GLA 220 CDI 4Matic SE 5dr Auto


What we say: 

Look! An A-Class with roof rails and enhanced ground clearance. Don't be cynical, it works rather well

What is it?

Good question. Mercedes calls it an SUV, but it’s actually more of a tallish hatchback with decent ground clearance and soft suspension. Most versions sold are 4WD, although FWD is also available. It’s very closely based on Mercedes’ A-Class hatchback, although the A-Class is a bit too short of rear room and boot space to make it as a family hatch. The taller and longer GLA wisely offers more of both.


It’s a lot softer-riding than the A-Class.

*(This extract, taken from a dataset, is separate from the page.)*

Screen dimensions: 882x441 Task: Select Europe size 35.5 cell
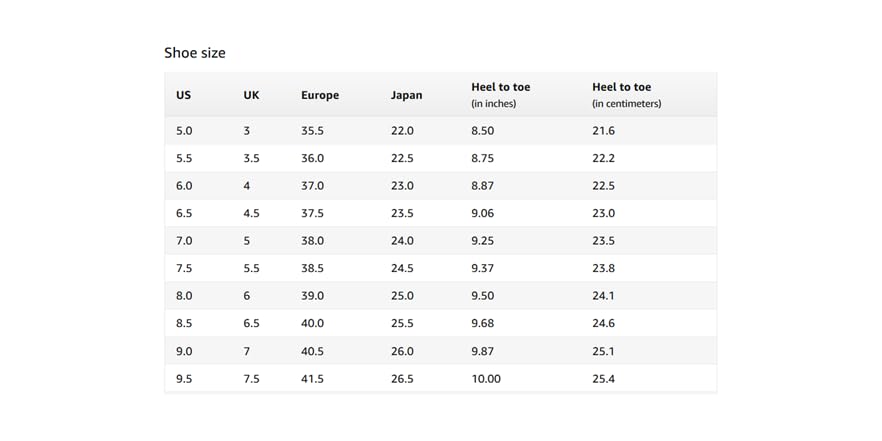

The suppleness helps in the suburban grind, and it eases away the harshness of many motorway surfaces, too. Factor in the well-arranged driving position and it’s relaxing transport, marred only by noisy engines (both petrol and diesel) and a bit of wind noise. The handling is roly-poly but you’re always aware of what’s going on and the reactions and responses are accurate and prompt enough that it doesn’t loll about the place too badly. The 2.1-litre diesel comes in two outputs, the upper 170bhp version being exclusively 4WD (and quite capable off-road), and there’s also GLA 250 turbo petrol, but it isn’t a very charismatic engine.

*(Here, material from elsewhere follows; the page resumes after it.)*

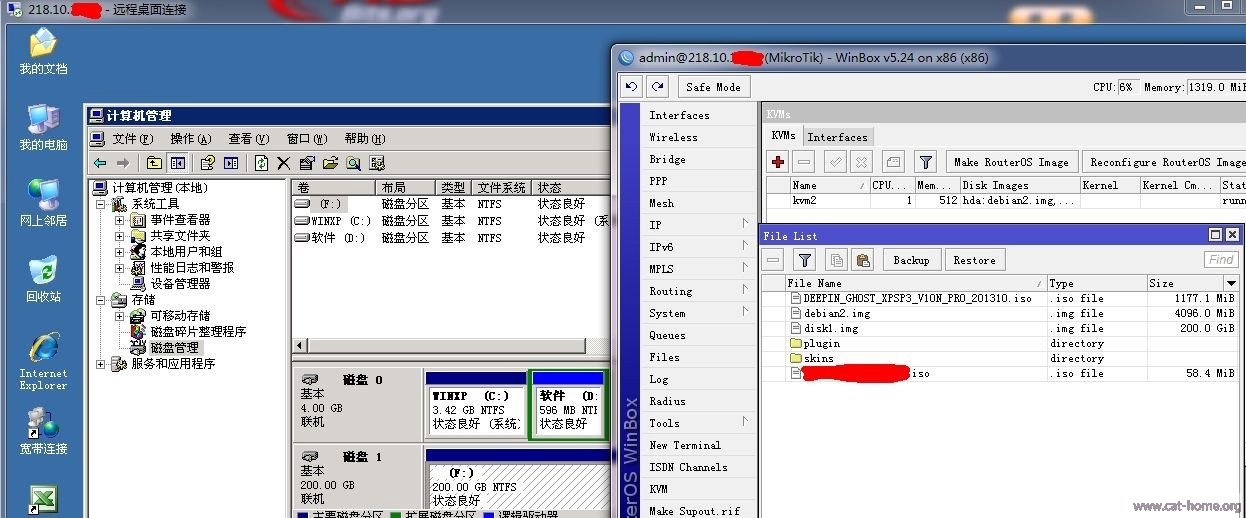Click the WinBox redo arrow button
Viewport: 1246px width, 518px height.
click(656, 87)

For charisma you’ll be needing the range-topping AMG GLA 45, a slightly bonkers 4WD device that hits 62mph in 4.8secs – genuinely, a tarmac rally car in kid gloves. The fully AMG-developed engine is an absolute blast and the whole thing works much better than you’d ever expect.

On the inside

Interior quality more or less lives up to the Mercedes’ reputation, with solid furniture, hard-wearing upholstery (note ‘Artico’ is a fake leather, not the real thing) and well-oiled switchgear. The screen menus and graphics have a well-thought out maturity, too. The seats are firm but supportive. The AMG Sport trim gets tombstone front seats, but beware if you have young kids because this option inhibits your over-shoulder view of the little darlings as well as their view forward. The boot and rear seat are generous enough to make this a viable A-Class alternative.

Of course there’s a groaning buffet of options, but you know what, they aren’t really necessary, Mercedes has generously decked out even the base SE model with all you reasonably need, and satnav can be had as a relatively simple and cheap upgrade onto the existing colour screen.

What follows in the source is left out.